On Friday, 19 August 2016 at 04:38:37 UTC+2, Kevin Glover wrote:
I have benn trying to find a decent alternative to the LM566 VCO. It
does not seem to be sold anymore at reputable sellers and the ones on
EBay (from China) I don\'t trust to be authentic or unrecycled. Does
anyone know of a 8 to 16 pin alternative (just square and triangle
out) that won\'t break the bank.
Thanks
-Slackmeister
I see i have two unused NE566E\'s.

Now all you need is a time machine to transport them back
to 2016.

No, they\'re likely already there! The issue is getting the INFORMATION
regarding their availability to the OP!
 
On Friday, July 29, 2022 at 12:43:13 AM UTC+10, Phil Hobbs wrote:
Paul Badenhorst wrote:
On Friday, 19 August 2016 at 04:38:37 UTC+2, Kevin Glover wrote:

Re: NE566

The 566 is a really crappy oscillator.

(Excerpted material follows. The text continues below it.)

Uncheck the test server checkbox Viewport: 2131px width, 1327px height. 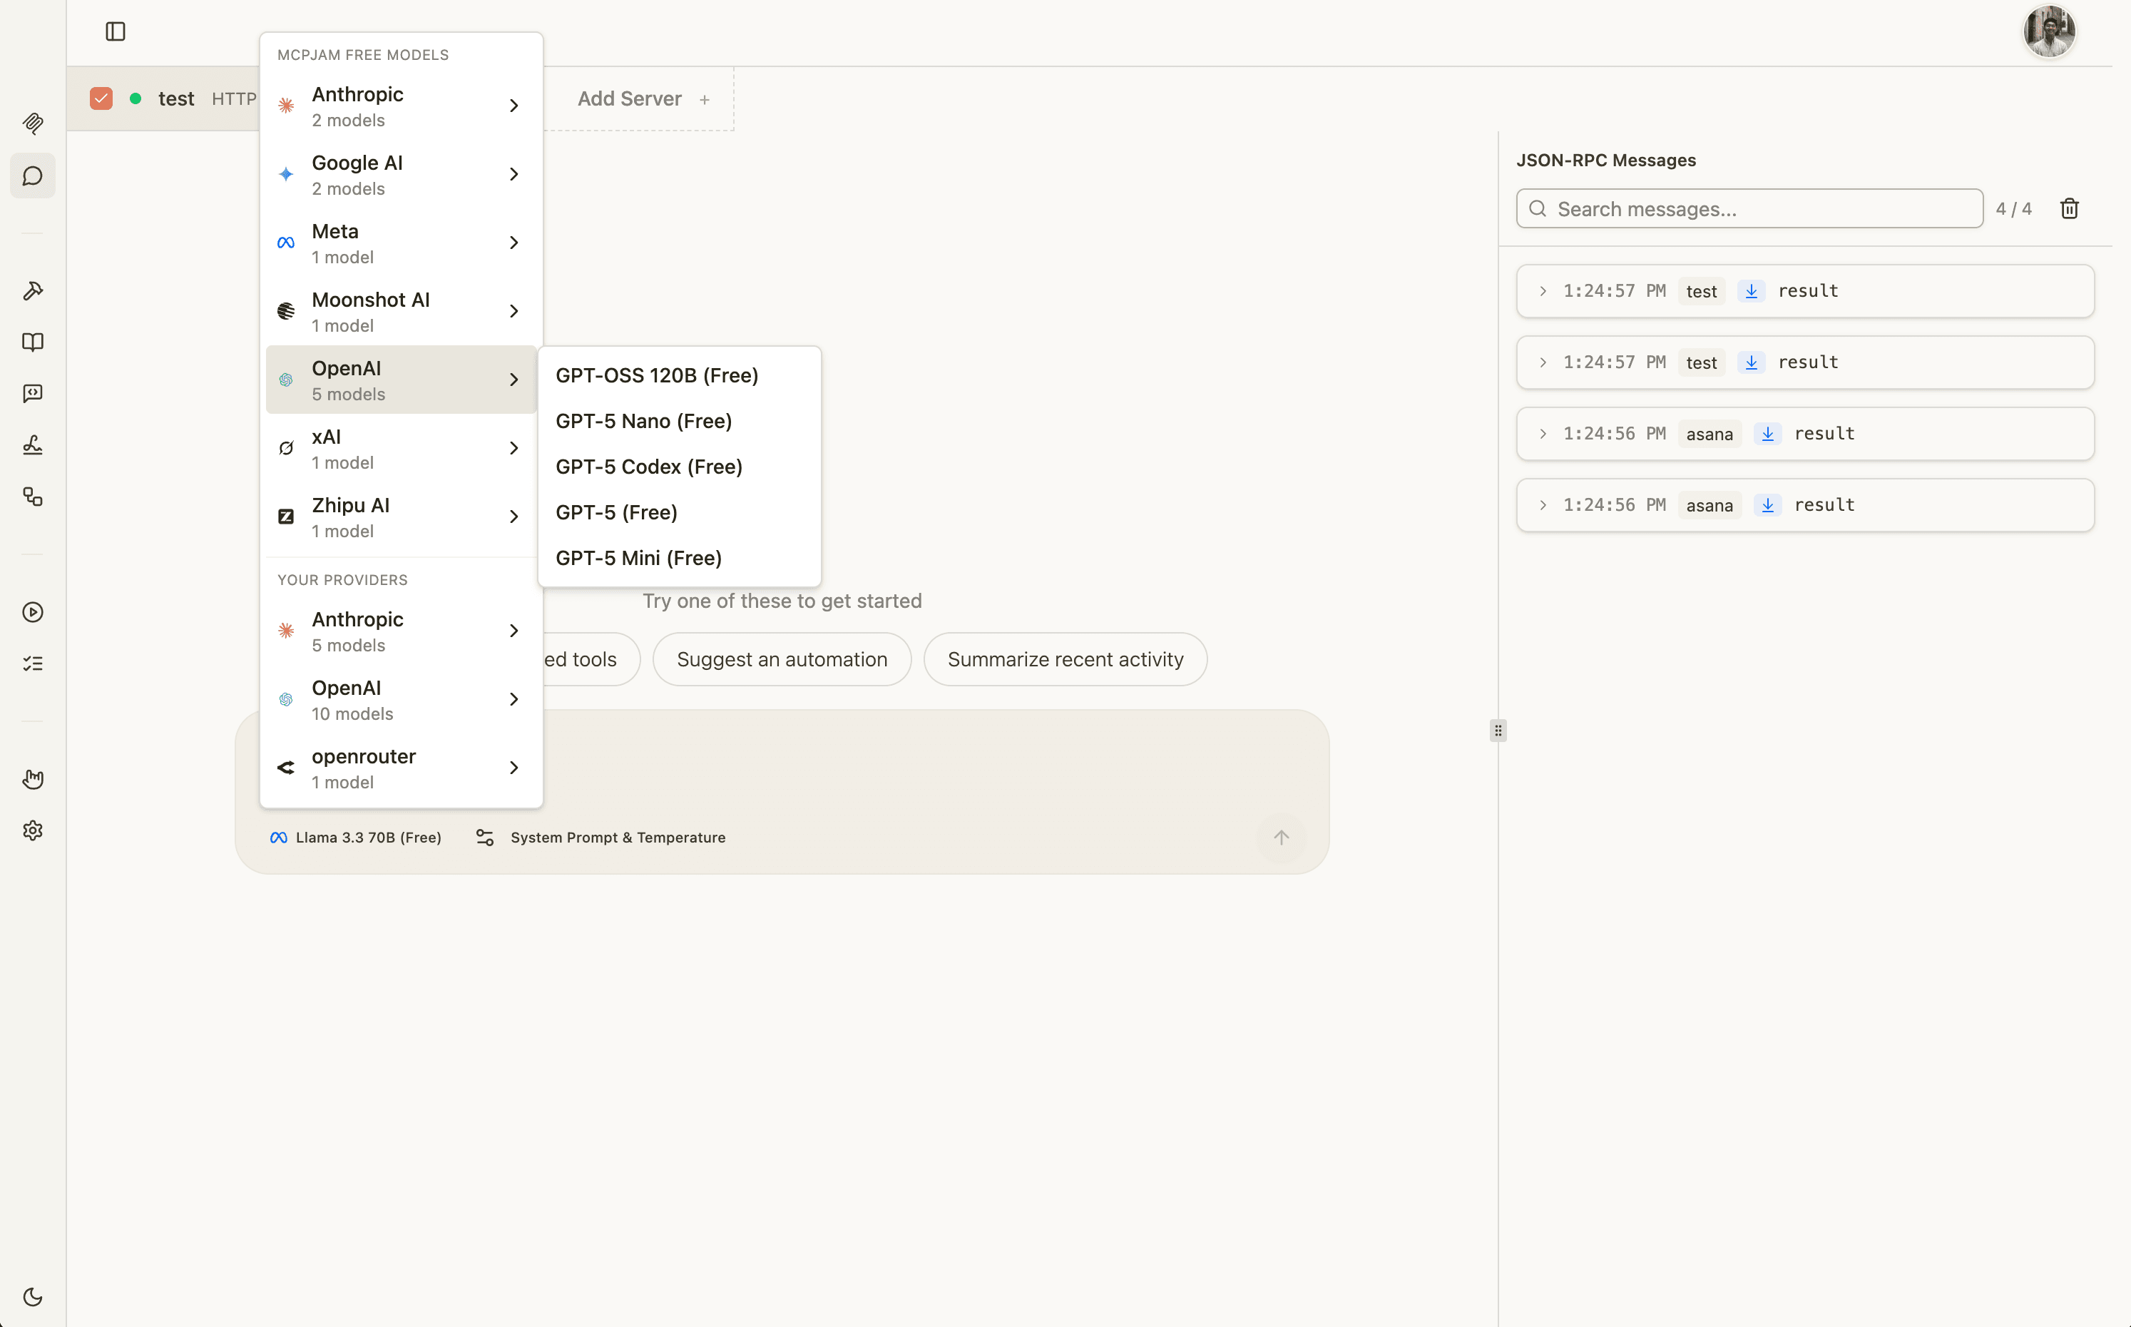[101, 98]
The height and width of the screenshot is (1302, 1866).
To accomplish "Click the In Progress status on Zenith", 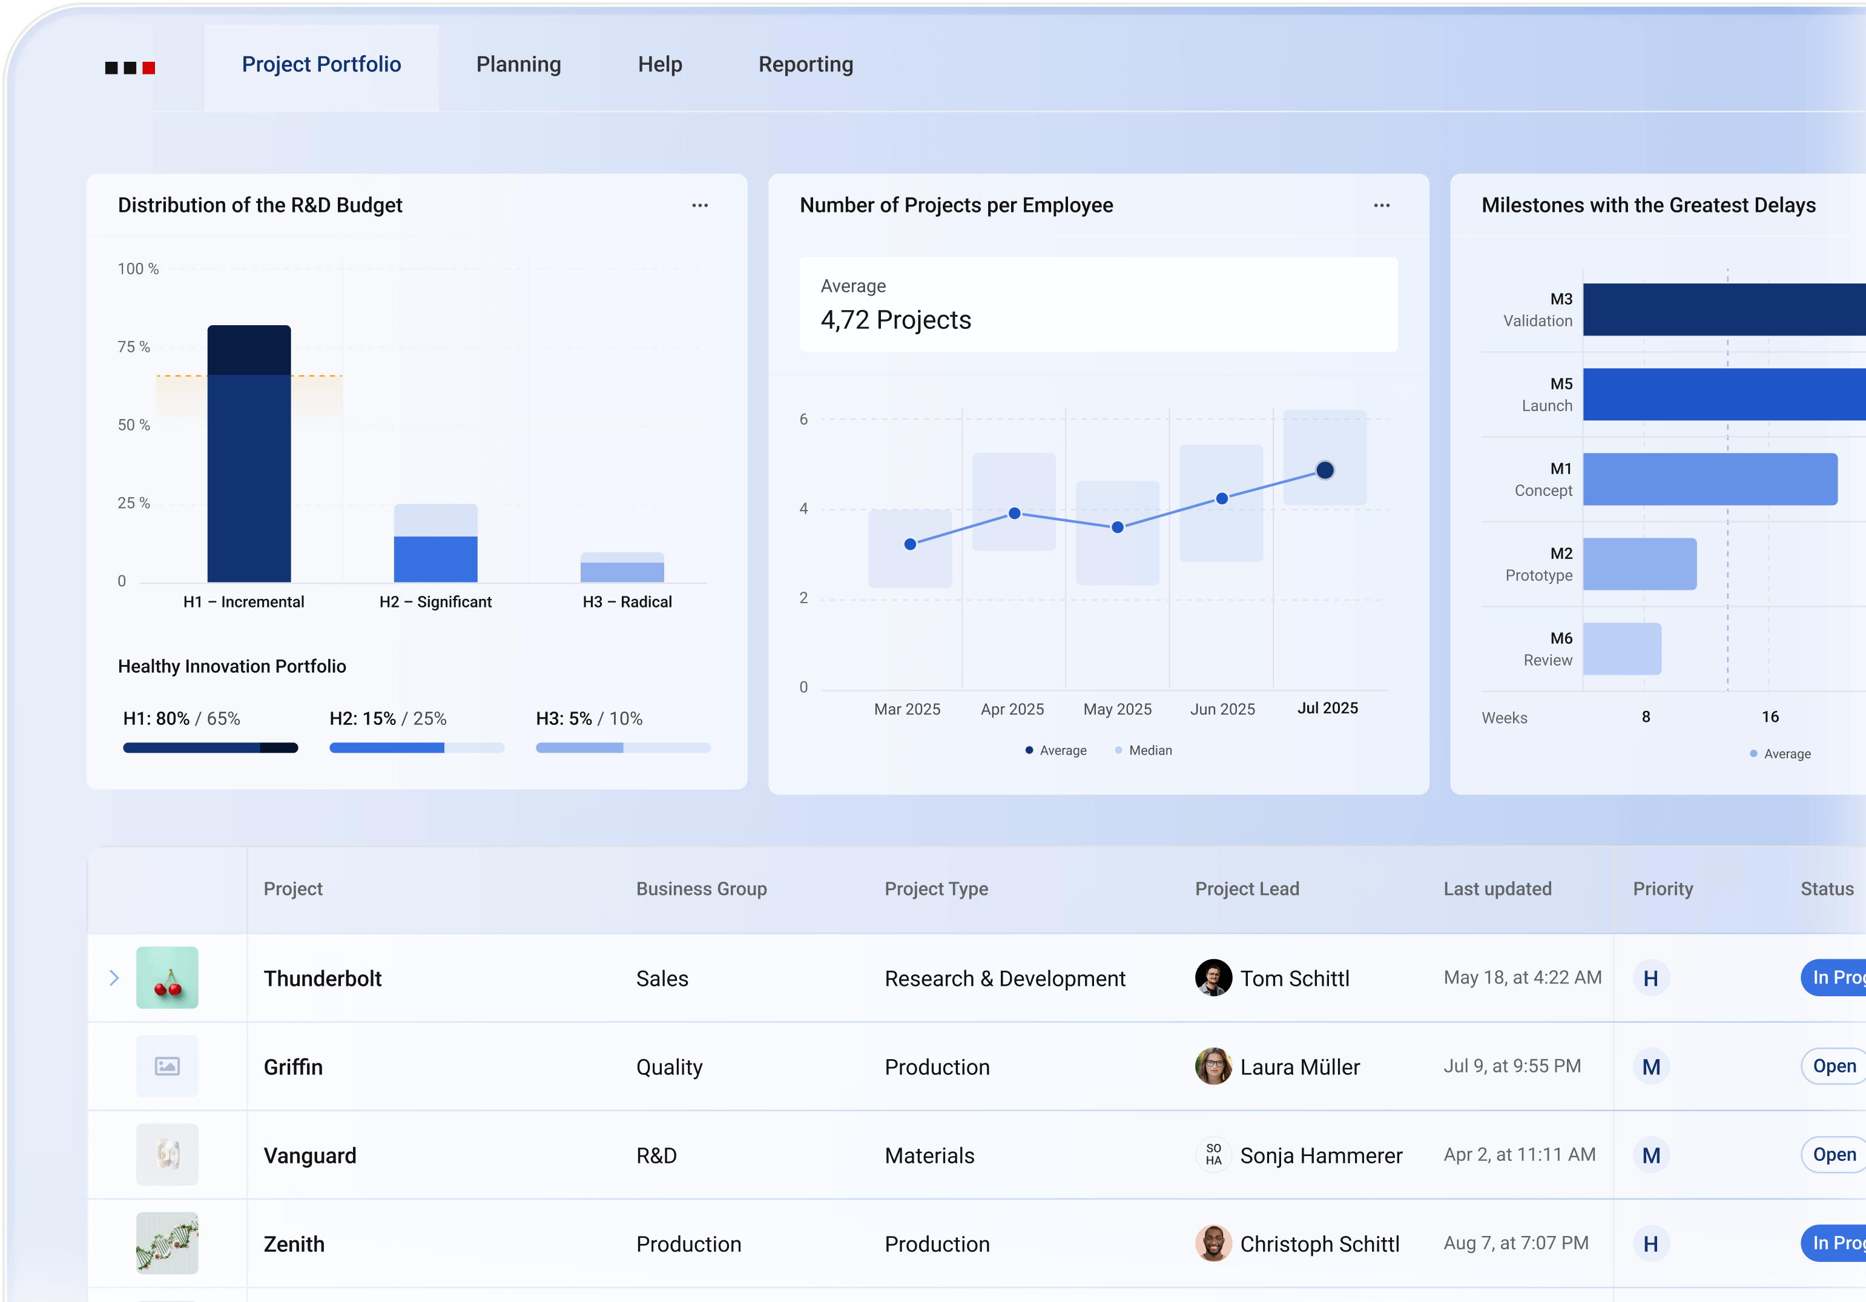I will [1838, 1243].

It\'s perfectly okay for a
junkbox project, of course--I\'ve done lots worse things myself--but for
a real design there are many, much better choices nowadays.

On the simple end, the oscillator of a CD4046 will work as a very
wide-range VCO with a pretty linear tuning characteristic over about
100:1 in frequency, though the center frequency isn\'t that accurately
controlled by the RC time constant.

The 4046 has only a square-wave output, so if that\'s a worry one could
use one of many dual op amps. One section would be a Howland current
source driving an integration capacitor with its other end grounded, and
the other would be a Schmitt trigger controlling the polarity of the
Howland. That will be better than the 556, but of course needs a lot of
extra resistors. (On a PC board, one could make both the Howland and
the Schmitt using one 8x resistor array, so it wouldn\'t be that many
parts in real life.)

Another option is to run the 4046 eight or 16 times faster than the sine wave frequency you need, divided it down by eight or sixteen, to get a square wave of the desired frequency, and clock the slower square wave through an eight or sixteen stage shift register at the faster clock rate.

By tacking the right resistor values onto the taps on the shift register , and running all the resistors into a summing junction you can make finite impulse response low pass filter and get a pretty clean sine wave over quite a wide range of frequencies, You use up a lot of E96 value O.1% resistors, and you have to worry about putting a Hamming window on your sinc function resistor vales to suppress Gibbs oscillations, but it can make a nice sine wave over a wide range of frequencies.